I will require further submissions on the question whether Credico is entitled to a declaration that it was entitled to interim relief against Mr Lambert and S5 in the terms of the injunction. I have found that the restrictions were enforceable. I have also found that Mr Lambert and S5 acted in breach of the restrictions (and that the breach extended beyond the date of the Undertakings). It follows that if there had been a contested hearing on 22 December 2020 (and if the judge took the same view as me on the matters of law), Credico would, prima facie, have been entitled to interim relief in the terms of the injunction.
However, I have also found that Mr Lambert and S5 did not breach the restrictions in the Trading Agreement, the Guarantee and the Undertakings beyond about 12 December 2020. If the injunction hearing on 22 December 2020 had been contested, and if the judge had been provided with detailed evidence by the parties, there might potentially have been some possibility that he might have exercised his discretion to decline to grant an injunction on the basis that there was no continuing threat or possibility that Mr Lambert or S5 would act in breach of restrictions. On the other hand, the very fact that the interim injunction application was contested might well mean that the judge would have granted interim relief to Credico.
I have heard no argument on this issue and I think that it is appropriate to give the parties an opportunity to make further submissions on it before I decide whether to make a declaration in the terms sought in (b), especially as the declaration may have an impact on costs.
Injunctive relief
If the post-termination restraint in clause 21.2 of the Trading Agreement and/or the post-termination covenant in the Undertakings are enforceable, should the court exercise its discretion to grant an injunction to enforce them until they expire on 25 June 2021?

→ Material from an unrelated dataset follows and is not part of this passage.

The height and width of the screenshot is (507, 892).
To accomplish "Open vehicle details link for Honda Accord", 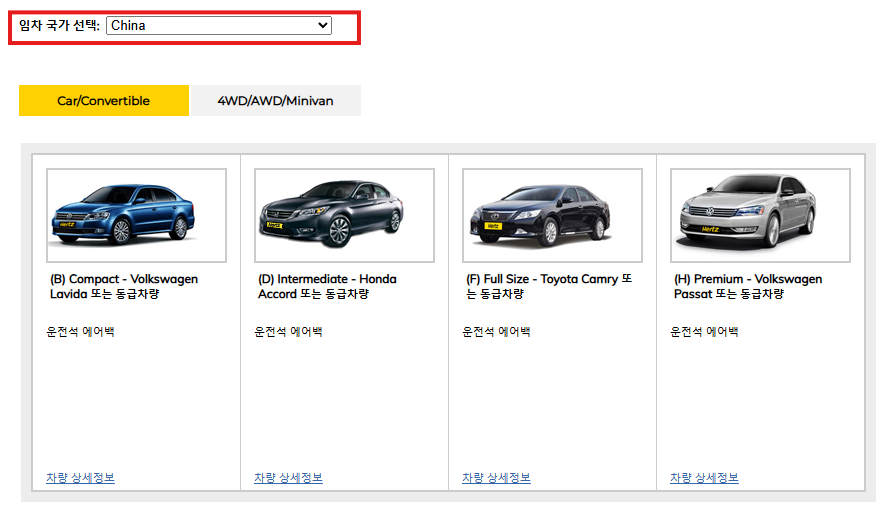I will (x=288, y=478).
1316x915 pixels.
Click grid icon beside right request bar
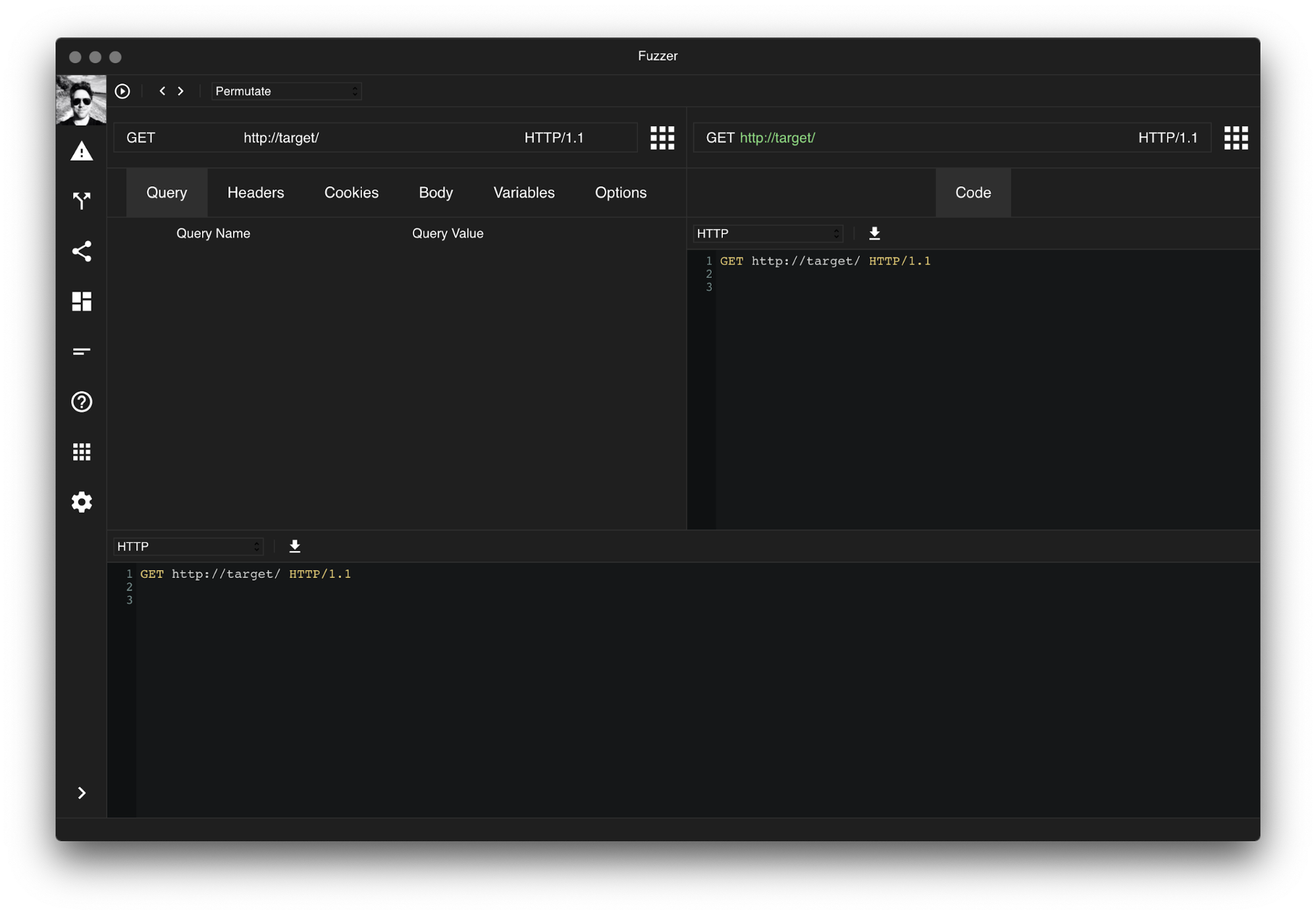tap(1236, 138)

In light of my rulings in this case, I will grant an injunction to restrain Mr Lambert and S5 from acting in breach of the post-termination covenant in clause 21.2 of the
Trading Agreement, the Guarantee and the Undertakings, until they expire on 25 June 2021. The fact that Mr Lambert and S5 have contested the enforceability of the posttermination restrictions at trial means that it is appropriate, in the court’s discretion, to grant a final injunction restraining them from acting in breach of the post termination restrictions, until 25 June 2021.

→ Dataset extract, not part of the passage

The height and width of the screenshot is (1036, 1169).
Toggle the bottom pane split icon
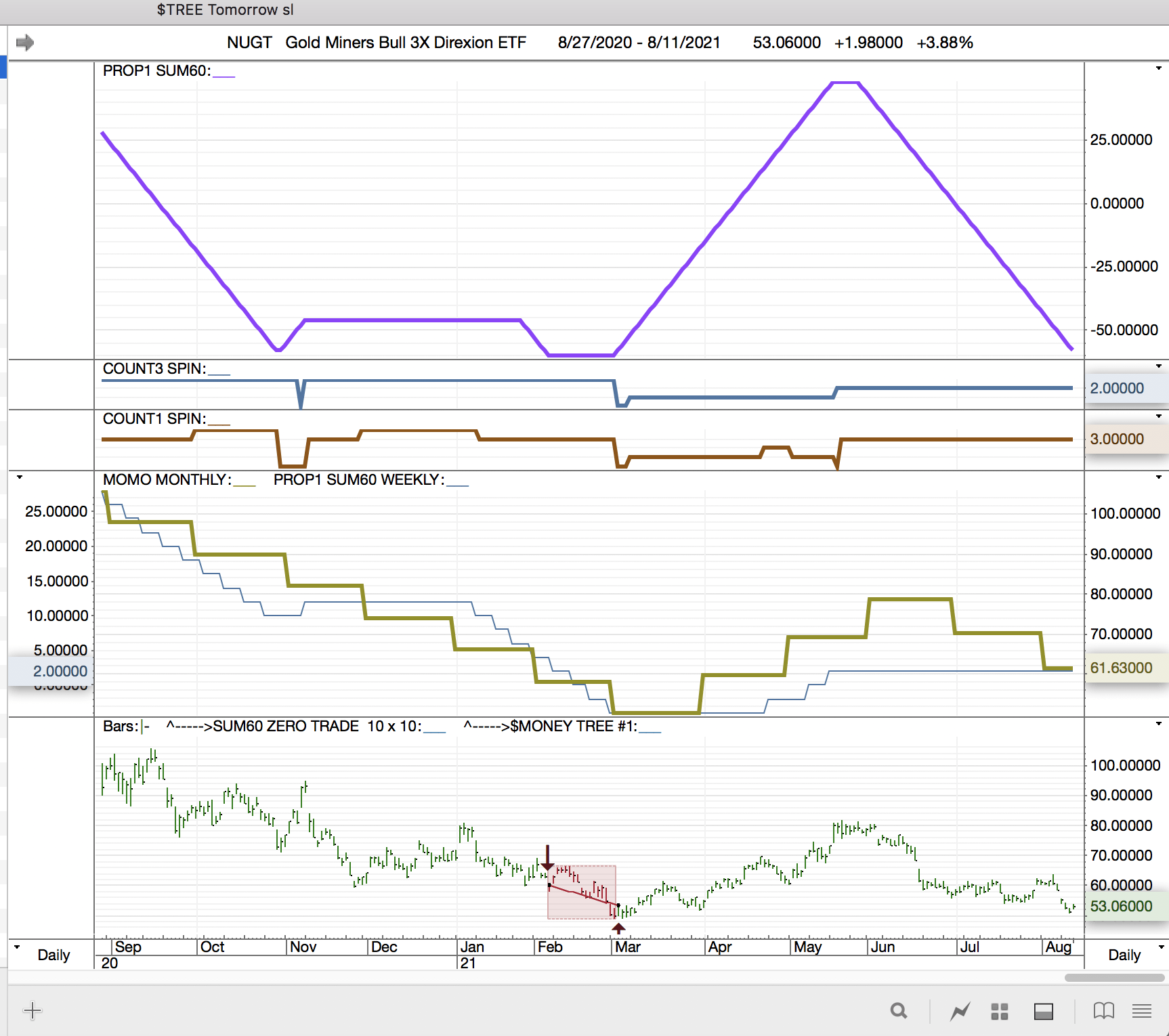[1043, 1012]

Should the court grant injunctive relief to restrain misuse and/or disclosure of confidential information and/or know-how belonging to the
Claimants, and to address Mr Lambert and/or S5’s alleged failure to deliver up documents.
I am not prepared to grant such injunctive relief. As I have said, I am not persuaded, on the evidence before me, that Mr Lambert and S5 have misused confidential information and/or know-how belonging to Credico, which is protectable. To the extent, if at all, that any of the information and/or know-how that has been provided to Mr Lambert and S5 has the sufficient quality of confidentiality to be protected posttermination, its usefulness will by now have expired. Credico is sufficiently protected by the express post-termination restraints and I decline to grant broader or longerlasting injunctive relief relating to confidential information.
Conclusion
I will hear from counsel in due course, whether in writing or at a short oral hearing, about the terms of the order that I should make, and any consequential matters.